The authors of the bike helmet study, which used data gathered at the Los Angeles County-USC Medical Center, said they were in a unique environment for such a study.

“This study differed from the previous literature as it sought to
investigate variables of bicycle injuries specifically in one of the world’s busiest emergency rooms,” the authors wrote.

Their main finding was not surprising:  bike accidents caused a lot of broken bones.

Of the 1454 bicycle injuries in the LAC+USC registry we reviewed, 78 percent had fractures,” the wrote. “The 1140 fractures, including bones of the upper and lower extremities, are consistent with a previous study….

“Cycling on the shared road has previously been found to increase the
chances of injury….In Hong Kong, cycling injuries on public roads (with cars) were more severe than those occurring on cycling tracks.”

The study could be read to indicate that where you ride has a lot more to do with the likelihood of a suffering a serious injury than what you wear on your head.

The wild cards

What the study doesn’t include is much in the way of demographics to define those seriously injured in bicycle accidents other than to note a quarter were age 18 or younger.

But the overall low use of helmets – 14 percent – among the almost 1,500 injured cyclists might indicate a sample weighted toward lower-income Los Angeles residents who tend to live in neighborhoods with lower quality cycling infrastruture and other issues, as Bicycling writer Dan Koeppel pointed out in a lengthy, 2015 story about pedaling the city’s poor neighborhoods.

Nationally, it has been estimated that about 30 percent of cyclists always wear helmets and another 15 percent occasionally do.

A 2012 study in Winnipeg, Mantibou, Canada, found helmet use above 50 percent in one of the city’s ritzier suberbs. Use fell to half that in poor neighborhoods.

Income could, as in many previous studies, be skewing the data in one direction or another, although a lot of other studies have found helmets in general over-rated.

Among those who can afford resort skiing or snowboarding, the National Ski Areas Association (NSAA) now reports 80 percent wear helmets. Almost 60 percent of resort skiers are reported to have incomes of $100,000 or more. 

The huge increase in ski helmet use since the 1980s has lowered the number of head injuries among this group by only about about 1 percentage point, according to NSAA data. Experts have attributed the lack of a more significant reduction to helmets encouraging skiers to ski more aggressively.

The average fatality on the slopes in Colorado is an experienced, 37-year-old “male skier wearing a helmet and (who) loses control on an intermediate, groomed run and hits a tree,” according to the University of Colorado.

“Helmets protect at lower speeds (less than 12 mph) and skiers or snowboarders are typically hitting trees at 25-40 mph.”

Ski helmets are sturdier than bike helmets and less debated these days, possibly because they’ve taken the place of the wool hat for keeping heads warm.  And they are an upgrade on the wool hat; many now come outfitted with first-class sounds systems for listening to your favorite music. 

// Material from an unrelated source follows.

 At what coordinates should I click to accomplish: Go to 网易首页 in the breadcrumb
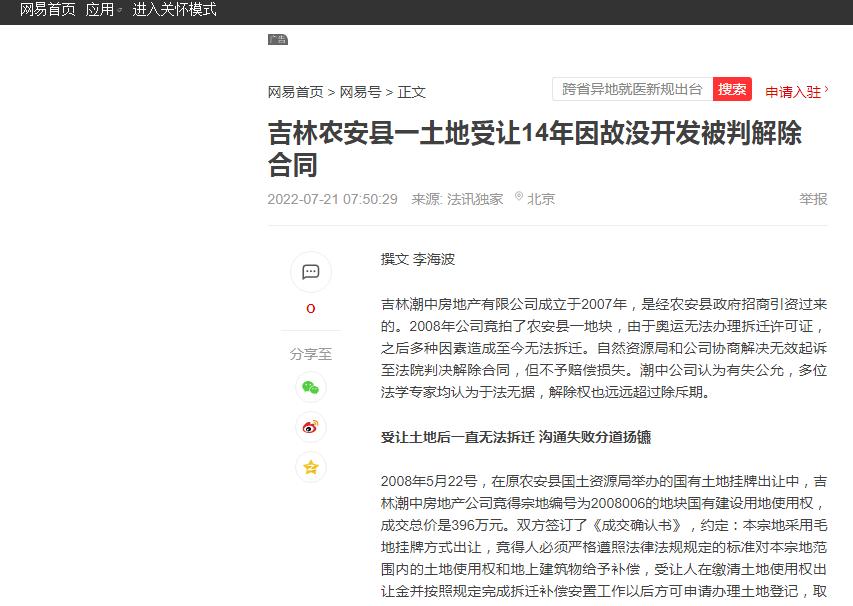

Criticism of bike helmets has focused largely on the idea that best way to make cycling safer is to put more cyclists  on the roads – so drivers are constantly aware of unprotected road users  – than to put helmets on their heads – which still leaves their bodies exposed to crushing blows from cars.

Helmet critics love to point to the Netherlands where bikes are everywhere, helmets are almost nowhere, and the injury rate is among the lowest in the world.

The new study out of California is sure to stir more debate.